[pymvpa] Pkg-ExpPsy-PyMVPA Digest, Vol 66, Issue 4

J.A. Etzel jetzel at artsci.wustl.edu
Wed Aug 7 20:02:03 UTC 2013

Yes, I'm thinking of the usual assumption that adjacent runs may be more 
similar because of temporal dependencies (scanner drifts, subject 
fatigue, etc.).

My suggestion for combining temporally adjacent runs is partly motivated 
by a desire to keep things simple: people often figure that 
leave-one-run-out is a reasonably sensible and conservative 
cross-validation scheme. But when we can't do that (such as in my 
example, when we have a lot of short runs and massive imbalance in the 
number of trials/run), the next best (simplest) thing seems combining 
adjacent runs. Pragmatically, there are a lot fewer ways to combine 
adjacent runs than random run subsets, also making the choice more 
appealing (I'd be wondering why if I saw a single random 
cross-validation scheme was used).

But I don't want to claim that combining temporally adjacent runs is the 
only legitimate technique, or even to be preferred on strict theoretical 
(as opposed to pragmatic) grounds! I suggested it as something 
relatively straightforward (and hopefully safe) to consider.

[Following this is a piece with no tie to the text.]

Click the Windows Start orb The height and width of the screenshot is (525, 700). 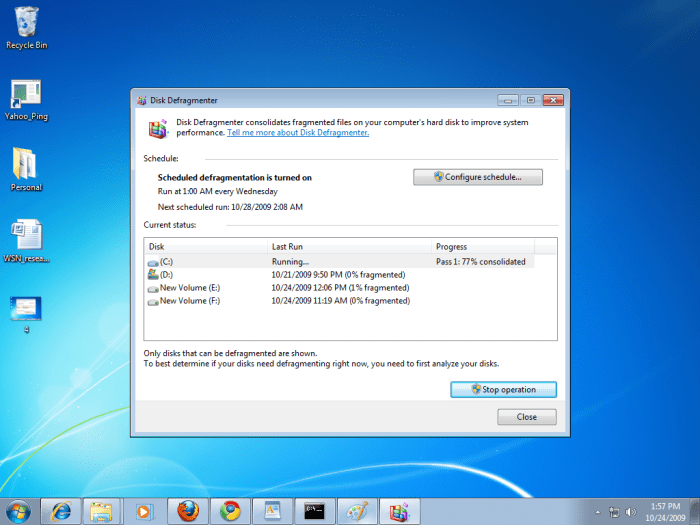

Also, to cite myself, a few years ago I played with different 
cross-validation schemes systematically, including suggestions for 
justifying partitioning other than on the runs, in "The impact of 
certain methodological choices on multivariate analysis of fMRI data 
with support vector machines". 

On 8/7/2013 10:47 AM, jason gors wrote:
> Could you explain the reasoning here about combining temporally adjacent
> runs to make sure to not inflate accuracy scores.  First, I'm assuming
> that what you're claiming is that adjacent runs would likely be more
> similar to one another than farther apart runs -- so, like you mention,
> leaving out adjacent runs might give you lower accuracy scores for those
> left out runs, but why is something like this more desirable than, say,
> just leaving out a random split of 1/3 of the data?  Unless you had some
> kind of reason to look at the temporal nature of classification with
> previous and/or subsequent runs, it's not clear to me why this is
> needed.  Maybe I'm a bit too unsure as to what the pipeline was in doing
> this, but I don't fully understand the reasoning.  Also, it seems that
> leaving out runs 1-3 or 7-9 (with 9 being the last run) could fulfill
> that assumption nicely, but if 4-6 were used as the left out split, then
> this seems less likely to fit that assumption -- run 4 would be just as
> similar (i.e. temporally close) to run 3 as to run 5, and run 6 would be
> just as similar to run 5 as to run 7; likewise, if you used any set of 3
> adjacent runs that weren't the first 3 runs or the last three runs, then
> you'd have the same issue for every triple, such that 2 out of 3 of the
> triple would be just as similar to non-left-out runs as to the 3 runs in
> that left-out triple anyways.  Whereas the first 3 runs would have only
> 1 run, run 3, as temporally close to non-left-out runs; likewise for run
> 7 in the last triple of runs.  Why not just use a random split of 1/3 of
> the data or do split-halves (or something similar) for hold data?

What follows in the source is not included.